YOUR TASK:
Can you swap "Image resolution" for "Screen resolution" everywhere in the material below, leaving everything else unchanged?
==== DATA ROWS
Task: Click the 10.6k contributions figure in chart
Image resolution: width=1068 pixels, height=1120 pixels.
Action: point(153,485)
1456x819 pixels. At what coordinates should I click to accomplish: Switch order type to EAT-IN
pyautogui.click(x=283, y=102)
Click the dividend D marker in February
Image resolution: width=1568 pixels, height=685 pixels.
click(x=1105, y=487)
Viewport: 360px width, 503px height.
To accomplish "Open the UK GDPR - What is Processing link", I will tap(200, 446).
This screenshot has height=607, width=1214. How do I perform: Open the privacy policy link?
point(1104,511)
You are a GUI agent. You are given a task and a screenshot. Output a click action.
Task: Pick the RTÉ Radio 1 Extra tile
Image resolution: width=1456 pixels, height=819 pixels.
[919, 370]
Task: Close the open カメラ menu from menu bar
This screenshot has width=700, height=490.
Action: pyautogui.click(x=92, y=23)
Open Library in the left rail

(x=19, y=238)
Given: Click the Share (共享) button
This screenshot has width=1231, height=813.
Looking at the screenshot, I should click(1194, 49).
========
WRITTEN RESPONSE:
Task: Click the 10.6k contributions figure in chart
Screen resolution: width=1068 pixels, height=1120 pixels.
Action: point(153,485)
1456x819 pixels. At what coordinates should I click to accomplish: Switch order type to EAT-IN
pyautogui.click(x=283, y=102)
Click the dividend D marker in February
Screen resolution: width=1568 pixels, height=685 pixels.
click(x=1105, y=487)
Viewport: 360px width, 503px height.
To accomplish "Open the UK GDPR - What is Processing link", I will tap(200, 446).
This screenshot has height=607, width=1214. How do I perform: Open the privacy policy link?
point(1104,511)
You are a GUI agent. You are given a task and a screenshot. Output a click action.
Task: Pick the RTÉ Radio 1 Extra tile
Screen resolution: width=1456 pixels, height=819 pixels.
[919, 370]
Task: Close the open カメラ menu from menu bar
This screenshot has width=700, height=490.
Action: pyautogui.click(x=92, y=23)
Open Library in the left rail

(x=19, y=238)
Given: Click the Share (共享) button
This screenshot has width=1231, height=813.
Looking at the screenshot, I should click(1194, 49).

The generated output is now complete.